This week, the former Bolshoi ballerina Anastasia Volochkova, sacked for being too “fat,” is interviewed by OK! magazine. She is a pretty entertaining character, what with her plastered-on makeup, her decision to wear three dresses at her wedding (pink, white and pistachio), and her ambition to be mayor of the Olympic town of Sochi — sadly foiled when she forgot to put her date of birth on the application form.
The interviewer here is the outspoken it-girl Ksenia Sobchak. The pair had previously not spoken to each other for 10 years, the magazine writes, after they quarreled over a man. The women pose in boxing gloves for photos for an interview billed as “provocative, open and emotional.”
Sobchak pulls no punches in her questions, which concentrate on Volochkova’s love life and the size of her boyfriends’ wallets. She frankly admits that she “does not understand” anything about ballet.
The only problem is that Sobchak’s insults bounce off Volochkova, whose brain seems to be as fluffy as her tutus.
Volochkova was laid off by the Bolshoi in 2003 amid rumors that she was too tall and heavy to be lifted by partners. The “fat ballerina” angle was irresistible to journalists, though she was never remotely overweight. Since then she has carved out a career doing limited ballet runs and solo shows.

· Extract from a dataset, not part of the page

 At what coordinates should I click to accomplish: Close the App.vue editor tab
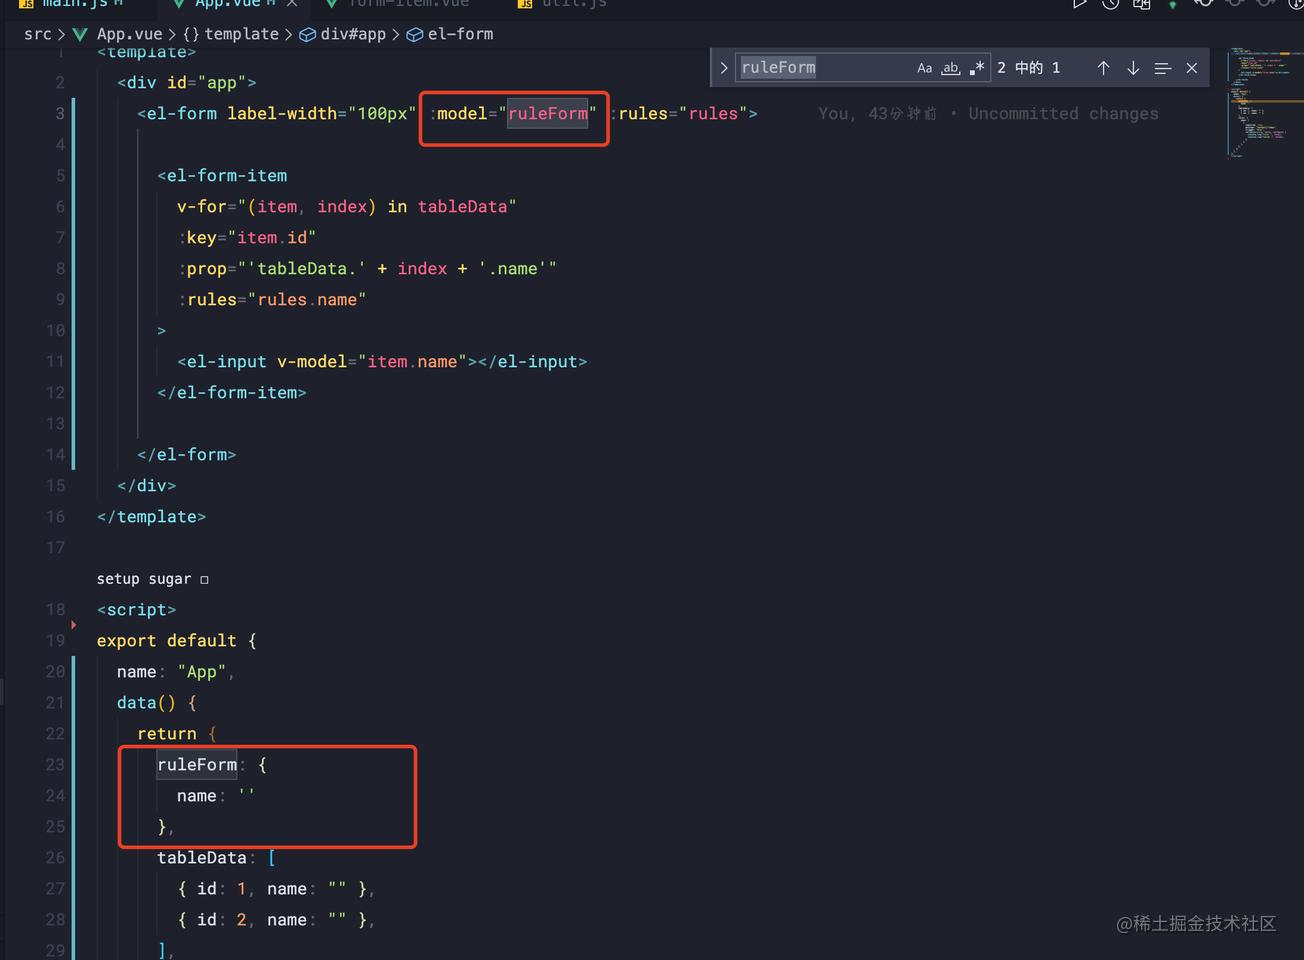[x=292, y=4]
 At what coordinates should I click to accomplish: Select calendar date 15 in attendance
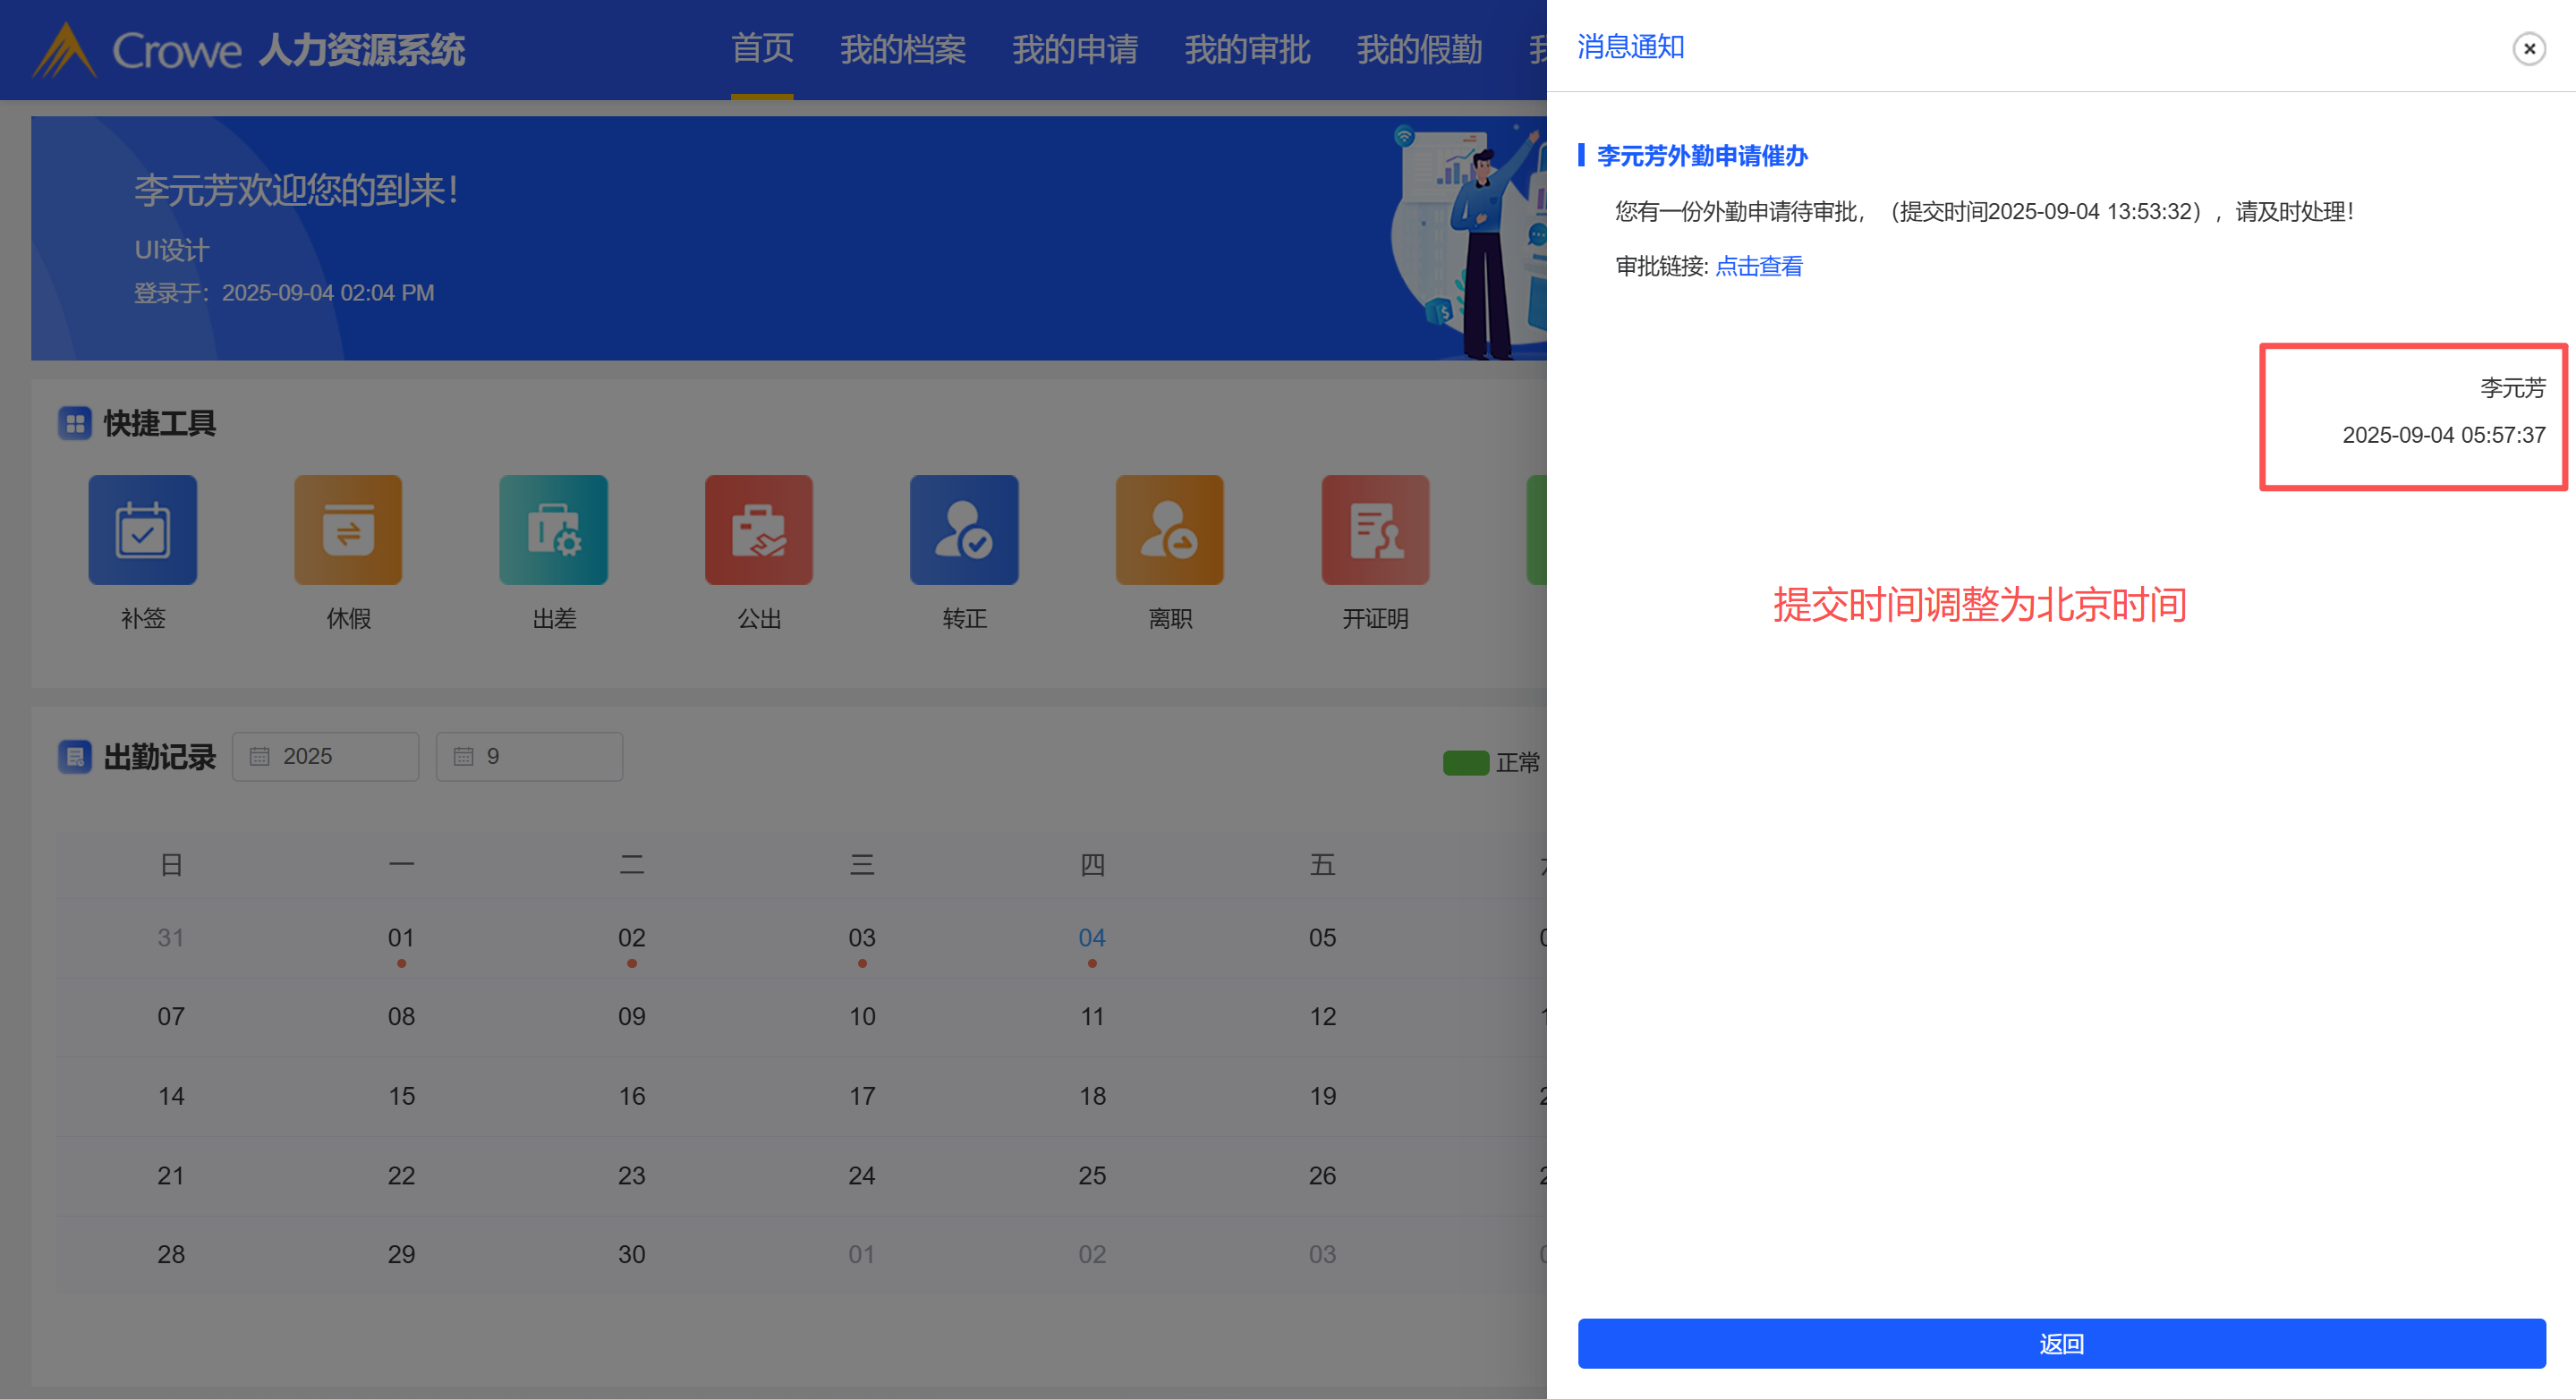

With a soppy, pastel image, she appeals to people who like ballet’s frillier side.
In a much more colorful love life, Volochkova has been married once but was previously linked to a string of oligarchs including playboy billionaire
Suleiman Kerimov, best known for crashing his Ferrari in the south of France in 2006 with a nubile television presenter inside.
Sobchak zooms in on this apparent anomaly. “You’ve created a contradictory image. On the one hand, the ‘white swan’ that always makes me laugh and on the other hand a love affair with Kerimov,” she says. “You knew he was married, after all, but you had a relationship with him for years.”
“Yes, Suleiman Kerimov was in my life,” Volochkova confesses. She says Kerimov’s being married “did not stop him” and they had a “wonderful” time.
Sobchak hints at Volochkova’s popularity among the moneyed class of men.
“Is it true that you used to have the Forbes rich list before you married and that beside each name was a tick, a minus sign or a question mark?” Sobchak asks. Volochkova just laughs and calls it a good idea.
Digging in the knife, Sobchak asks: “Why don’t you admit … that rich men helped you in your career and that sex wasn’t always for love?”
“That’s all in the past,” Volochkova responds, asking why Sobchak doesn’t want to know about her concerts for children.
In the worst insult, Sobchak, who has written a book of style tips, attacks Volochkova’s fashion sense. Why did she team a poncho with jeans decorated with crystals, she asks.
“They’re Roberto Cavalli,” Volochkova parries. “So much the worse,” Sobchak says. “No one wears Cavalli jeans any more.”
Only at the end does Sobchak explain why she hates Volochkova so much — that Volochkova stole her boyfriend, Vyacheslav Leibman, who is in construction. Sobchak says she found their text messages — which she quotes word for word — and train tickets for a trip. “I still keep them,” she adds menacingly.
Volochkova denies that she slept with Leibman, arguing that she did not fancy him and only went to dinner with him on Sobchak’s mother’s suggestion.
After letting off steam, Sobchak turns nicer. “I think you were sincere at some point,” she says. “And I think that one day you will throw off your white swan tutu and become a normal person.”